TAREFA A –
De acordo com a OMS citada no excerto sobre a malária, quantas mortes houve em 2010?
TAREFA B –
Indique todos os anos referidos explicitamente no excerto sobre a malária.
TAREFA C –
Diga se cada afirmação está de acordo com o excerto sobre a malária, justificando com as palavras exatas do texto: (i) O Plasmodium falciparum causou nove em cada dez mortes registadas em 2010. (ii) O estudo foi publicado na revista Nature. (iii) A comunidade científica já dispõe de uma vacina eficaz contra a malária.

EXCERTO FORNECIDO –
O PAÍS (ao)
A vacina contra a malária, descoberta em Novembro, serviu com sucesso para criar uma vacina em laboratório contra várias estirpes do tipo de malária mais virulenta de todas, mostra um estudo publicado esta terça-feira na revista Nature Communications.
A malária continua a matar anualmente mais de meio milhão de pessoas, particularmente bebés e crianças na África subsariana. No ano de 2010 houve 655.000 mortes, segundo a Organização Mundial de Saúde (OMS), nove em cada dez causadas pelo mais perigoso dos parasitas, o Plasmodium falciparum.
Embora as mortes estejam a diminuir de ano para ano – a OMS refere que em 2009 morreram mais 36.000 indivíduos e em 2000 o número de mortes era 25% superior, atingindo um milhão de pessoas – a comunidade científica continua com dificuldade em encontrar uma vacina eficaz.

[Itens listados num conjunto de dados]
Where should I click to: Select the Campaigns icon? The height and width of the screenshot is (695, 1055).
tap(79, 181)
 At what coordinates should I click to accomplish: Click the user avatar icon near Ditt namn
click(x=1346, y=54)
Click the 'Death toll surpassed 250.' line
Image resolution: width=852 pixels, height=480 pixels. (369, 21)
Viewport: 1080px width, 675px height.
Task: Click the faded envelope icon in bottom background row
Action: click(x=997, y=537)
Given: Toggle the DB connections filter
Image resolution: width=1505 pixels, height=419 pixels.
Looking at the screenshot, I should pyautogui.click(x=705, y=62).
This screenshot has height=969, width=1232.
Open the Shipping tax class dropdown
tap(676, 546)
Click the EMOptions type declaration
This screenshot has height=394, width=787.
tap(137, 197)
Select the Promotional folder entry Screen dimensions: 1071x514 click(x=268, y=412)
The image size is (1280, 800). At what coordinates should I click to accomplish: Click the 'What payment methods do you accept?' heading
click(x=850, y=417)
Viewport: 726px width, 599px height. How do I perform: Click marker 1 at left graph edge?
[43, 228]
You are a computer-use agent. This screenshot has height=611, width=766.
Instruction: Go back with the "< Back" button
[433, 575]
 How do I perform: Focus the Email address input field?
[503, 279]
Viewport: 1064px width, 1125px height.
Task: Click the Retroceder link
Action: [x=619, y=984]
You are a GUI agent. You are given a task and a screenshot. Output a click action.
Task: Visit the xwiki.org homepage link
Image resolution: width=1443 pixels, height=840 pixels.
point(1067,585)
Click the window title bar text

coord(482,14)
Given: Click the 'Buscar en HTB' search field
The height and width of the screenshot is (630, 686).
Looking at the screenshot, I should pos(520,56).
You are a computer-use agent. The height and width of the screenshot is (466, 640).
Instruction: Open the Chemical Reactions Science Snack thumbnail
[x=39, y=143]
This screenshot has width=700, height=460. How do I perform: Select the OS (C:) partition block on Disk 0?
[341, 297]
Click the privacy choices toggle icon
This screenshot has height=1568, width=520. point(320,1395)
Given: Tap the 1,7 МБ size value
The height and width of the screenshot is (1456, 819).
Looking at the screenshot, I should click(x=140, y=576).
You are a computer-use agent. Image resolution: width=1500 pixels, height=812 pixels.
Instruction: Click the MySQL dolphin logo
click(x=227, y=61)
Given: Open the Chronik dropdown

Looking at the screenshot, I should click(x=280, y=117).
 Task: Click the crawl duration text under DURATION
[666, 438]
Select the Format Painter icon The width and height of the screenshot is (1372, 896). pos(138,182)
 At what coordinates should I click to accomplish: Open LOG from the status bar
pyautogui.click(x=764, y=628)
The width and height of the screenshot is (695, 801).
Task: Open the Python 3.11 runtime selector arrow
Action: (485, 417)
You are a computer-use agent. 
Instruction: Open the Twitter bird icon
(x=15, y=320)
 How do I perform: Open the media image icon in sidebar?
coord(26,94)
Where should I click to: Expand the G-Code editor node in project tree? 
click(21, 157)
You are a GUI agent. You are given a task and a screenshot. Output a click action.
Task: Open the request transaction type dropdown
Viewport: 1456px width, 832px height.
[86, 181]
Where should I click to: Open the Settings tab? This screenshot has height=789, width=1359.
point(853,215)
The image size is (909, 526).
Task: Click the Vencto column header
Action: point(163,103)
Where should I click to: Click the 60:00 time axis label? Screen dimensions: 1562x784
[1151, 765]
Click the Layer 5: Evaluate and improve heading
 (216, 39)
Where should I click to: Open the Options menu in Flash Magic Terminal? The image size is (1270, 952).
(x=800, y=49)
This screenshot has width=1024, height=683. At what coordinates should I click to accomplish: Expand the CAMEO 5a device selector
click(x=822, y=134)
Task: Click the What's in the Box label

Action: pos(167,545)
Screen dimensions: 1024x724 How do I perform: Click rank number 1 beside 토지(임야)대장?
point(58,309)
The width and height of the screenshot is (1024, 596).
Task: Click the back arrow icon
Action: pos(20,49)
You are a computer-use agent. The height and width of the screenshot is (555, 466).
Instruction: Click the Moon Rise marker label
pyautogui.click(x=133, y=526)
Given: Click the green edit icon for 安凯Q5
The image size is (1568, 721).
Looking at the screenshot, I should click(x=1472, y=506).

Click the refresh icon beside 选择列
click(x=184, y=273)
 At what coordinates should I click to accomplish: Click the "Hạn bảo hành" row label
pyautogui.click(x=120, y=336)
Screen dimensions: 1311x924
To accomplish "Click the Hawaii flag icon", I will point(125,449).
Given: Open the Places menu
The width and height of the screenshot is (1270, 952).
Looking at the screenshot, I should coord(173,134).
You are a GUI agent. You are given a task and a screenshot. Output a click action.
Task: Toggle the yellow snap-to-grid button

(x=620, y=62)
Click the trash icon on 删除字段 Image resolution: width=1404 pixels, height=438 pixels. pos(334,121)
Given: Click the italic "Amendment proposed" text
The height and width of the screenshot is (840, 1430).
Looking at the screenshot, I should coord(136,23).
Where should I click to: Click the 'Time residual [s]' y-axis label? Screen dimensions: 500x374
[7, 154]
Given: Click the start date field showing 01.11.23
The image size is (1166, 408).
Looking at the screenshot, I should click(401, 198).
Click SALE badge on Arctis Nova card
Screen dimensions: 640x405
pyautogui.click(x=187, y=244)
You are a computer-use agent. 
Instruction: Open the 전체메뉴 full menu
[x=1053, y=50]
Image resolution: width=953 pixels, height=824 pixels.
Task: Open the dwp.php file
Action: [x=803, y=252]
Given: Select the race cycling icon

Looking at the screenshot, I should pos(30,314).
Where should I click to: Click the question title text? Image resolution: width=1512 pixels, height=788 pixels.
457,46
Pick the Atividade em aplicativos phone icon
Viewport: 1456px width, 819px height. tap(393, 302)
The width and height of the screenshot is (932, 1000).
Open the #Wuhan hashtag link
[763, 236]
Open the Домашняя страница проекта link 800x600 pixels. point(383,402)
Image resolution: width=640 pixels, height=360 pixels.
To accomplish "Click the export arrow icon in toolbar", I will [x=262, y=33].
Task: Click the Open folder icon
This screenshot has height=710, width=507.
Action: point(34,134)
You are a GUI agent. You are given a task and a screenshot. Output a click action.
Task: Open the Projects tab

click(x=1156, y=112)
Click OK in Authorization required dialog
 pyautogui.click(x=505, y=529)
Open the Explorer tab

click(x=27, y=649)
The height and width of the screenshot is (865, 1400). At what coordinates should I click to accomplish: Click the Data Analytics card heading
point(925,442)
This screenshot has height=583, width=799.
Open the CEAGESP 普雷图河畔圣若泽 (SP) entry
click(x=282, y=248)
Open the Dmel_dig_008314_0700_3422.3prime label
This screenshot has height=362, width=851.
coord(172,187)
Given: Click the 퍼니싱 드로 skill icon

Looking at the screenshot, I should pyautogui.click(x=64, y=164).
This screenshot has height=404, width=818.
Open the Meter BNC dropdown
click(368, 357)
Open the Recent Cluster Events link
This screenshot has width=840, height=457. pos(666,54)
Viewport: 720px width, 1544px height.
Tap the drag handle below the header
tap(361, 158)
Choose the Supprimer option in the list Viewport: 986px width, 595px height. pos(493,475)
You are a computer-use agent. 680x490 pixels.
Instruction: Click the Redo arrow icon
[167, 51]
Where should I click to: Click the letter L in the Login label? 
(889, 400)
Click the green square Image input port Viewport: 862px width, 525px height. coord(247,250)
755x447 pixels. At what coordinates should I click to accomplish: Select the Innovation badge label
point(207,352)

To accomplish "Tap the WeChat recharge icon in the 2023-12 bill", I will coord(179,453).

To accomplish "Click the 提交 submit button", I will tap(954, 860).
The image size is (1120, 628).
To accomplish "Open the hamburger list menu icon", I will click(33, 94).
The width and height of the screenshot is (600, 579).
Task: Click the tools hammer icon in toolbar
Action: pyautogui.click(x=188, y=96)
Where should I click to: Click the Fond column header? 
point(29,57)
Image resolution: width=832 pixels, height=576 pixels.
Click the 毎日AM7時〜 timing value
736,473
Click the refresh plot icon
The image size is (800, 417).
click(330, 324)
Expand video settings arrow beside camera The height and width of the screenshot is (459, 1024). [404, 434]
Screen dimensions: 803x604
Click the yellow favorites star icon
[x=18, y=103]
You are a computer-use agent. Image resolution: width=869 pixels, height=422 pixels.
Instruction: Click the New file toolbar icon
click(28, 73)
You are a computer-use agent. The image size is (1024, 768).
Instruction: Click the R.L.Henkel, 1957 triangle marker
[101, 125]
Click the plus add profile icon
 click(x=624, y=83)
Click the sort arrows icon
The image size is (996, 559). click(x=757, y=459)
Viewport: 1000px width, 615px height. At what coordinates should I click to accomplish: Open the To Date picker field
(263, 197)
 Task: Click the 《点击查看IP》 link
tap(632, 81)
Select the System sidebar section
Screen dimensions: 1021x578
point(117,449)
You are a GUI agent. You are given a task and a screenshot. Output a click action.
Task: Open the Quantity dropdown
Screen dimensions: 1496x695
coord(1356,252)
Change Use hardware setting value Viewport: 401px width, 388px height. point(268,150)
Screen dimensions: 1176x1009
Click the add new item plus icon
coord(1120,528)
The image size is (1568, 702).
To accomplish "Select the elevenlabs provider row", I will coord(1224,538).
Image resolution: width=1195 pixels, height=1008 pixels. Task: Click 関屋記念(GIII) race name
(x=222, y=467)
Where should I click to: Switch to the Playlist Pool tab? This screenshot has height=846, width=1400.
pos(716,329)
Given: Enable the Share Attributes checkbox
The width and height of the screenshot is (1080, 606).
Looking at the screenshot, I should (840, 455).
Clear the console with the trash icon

RESPOSTA A –
655.000 mortes.

RESPOSTA B –
2010, 2009, 2000

RESPOSTA C –
(i) Sim: "nove em cada dez causadas pelo mais perigoso dos parasitas, o Plasmodium falciparum".
(ii) Não: "publicado esta terça-feira na revista Nature Communications".
(iii) Não: "a comunidade científica continua com dificuldade em encontrar uma vacina eficaz".